There are several ways to understand the product of two matrices \(A\) and \(B\) of compatible dimensions. We will look at four different ways to do the same. Specifically, let \(A\) be an \(m \times n\) matrix and \(B\) be a \(n \times p\) matrix. Let \(C = AB\).

Row-column picture

\(A\) is expressed in terms of \(m\) row vectors. \(B\) is expressed in terms of \(p\) column vectors.

\[ \begin{bmatrix} \cdots & u_1^T & \cdots\\ & \vdots & \\ \cdots & u_m^T & \cdots \end{bmatrix} \begin{bmatrix} \vdots & & \vdots\\ v_1 & \cdots & v_p\\ \vdots & & \vdots \end{bmatrix} \]

The \(ij^{th}\) element of the matrix \(C\) is:

\[ C_{ij} = u_i^Tv_j \]

This is by far the most popular form of matrix multiplication and is the first thing that we learn in high school. Each element of the matrix is represented as the inner product of two vectors.

Matrix-column picture

\(B\) is expressed as a sequence of \(p\) column vectors.

\[ A \begin{bmatrix} \vdots & & \vdots\\ v_1 & \cdots & v_p\\ \vdots & & \vdots \end{bmatrix} \]

Each column of \(C\) can be represented as \(Av_i\), a linear combination of the columns of \(A\), where the coefficients of the combination are given by the columns of \(B\):

\[ C = \begin{bmatrix} \vdots & & \vdots\\ Av_1 & \cdots & Av_p\\ \vdots & & \vdots \end{bmatrix} \]

Row-matrix picture

\(A\) is expressed as a sequence of \(m\) row vectors:

\[ \begin{bmatrix} \cdots & u_1^T & \cdots\\ & \vdots & \\ \cdots & u_m^T & \cdots \end{bmatrix} B \]

Each row of the matrix \(C\) is of the form \(u_i^TB\), a linear combination of the rows of \(B\), where the coefficients of the combination are given by the rows of \(A\):

\[ C = \begin{bmatrix} \cdots & u_1^TB & \cdots\\ & \vdots & \\ \cdots & u_m^TB & \cdots\\ \end{bmatrix} \]

Column-row picture

\(A\) is expressed in terms of \(n\) column vectors. \(B\) is expressed in terms of \(n\) row vectors.

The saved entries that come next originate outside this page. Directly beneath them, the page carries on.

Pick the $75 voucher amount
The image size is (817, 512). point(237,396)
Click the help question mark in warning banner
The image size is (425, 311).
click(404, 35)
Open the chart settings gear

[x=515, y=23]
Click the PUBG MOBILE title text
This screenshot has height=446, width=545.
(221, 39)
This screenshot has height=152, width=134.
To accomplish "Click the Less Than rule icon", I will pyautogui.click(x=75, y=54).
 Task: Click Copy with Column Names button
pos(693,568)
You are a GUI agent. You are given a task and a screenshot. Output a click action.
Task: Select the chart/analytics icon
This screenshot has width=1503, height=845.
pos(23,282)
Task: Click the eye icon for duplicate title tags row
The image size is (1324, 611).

\[ \begin{bmatrix} \vdots & & \vdots\\ u_1 & \cdots & u_n\\ \vdots & & \vdots\\ \end{bmatrix} \begin{bmatrix} \cdots & v_1^T & \cdots\\ & \vdots & \\ \cdots & v_n^T & \cdots \end{bmatrix} \]

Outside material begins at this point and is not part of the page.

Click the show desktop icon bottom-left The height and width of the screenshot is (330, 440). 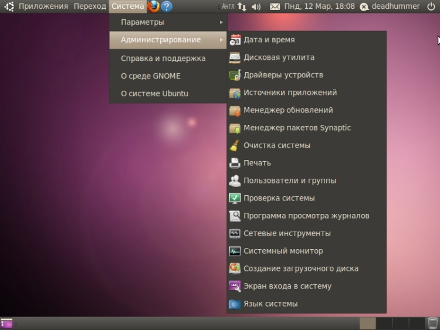(6, 323)
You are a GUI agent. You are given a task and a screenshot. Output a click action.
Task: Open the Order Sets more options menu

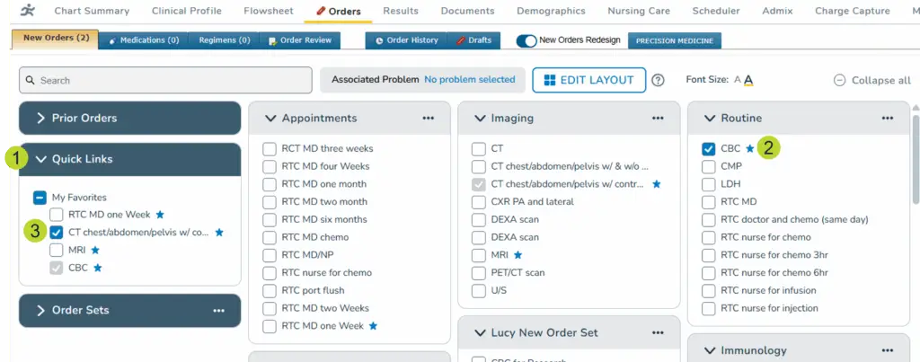click(218, 310)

Here is another way to multiply two matrices:

\[ C = \sum \limits_{i = 1}^{n} u_i v_i^T \]

Matrix \(C\) is expressed as the sum of \(n\) matrices of unit rank. Alternatively, the matrix is represented as the sum of \(n\) outer products. To see why this is true, consider an unit vector \(e_k\) in the standard basis for \(\mathbb{R}^{p}\). Now, let us look the product of the RHS with \(e_k\). This is nothing but the \(k^{th}\) column of this matrix:

\[ \sum \limits_{i = 1}^{n} u_i v_i^T e_k = \sum \limits_{i = 1}^{n} (v_i^Te_k) u_i \]

The RHS of the above expression is a linear combinations of the columns of the matrix \(A\). The coefficients of the combination are the columns of the matrix \(B\). This is the same as the matrix-column picture.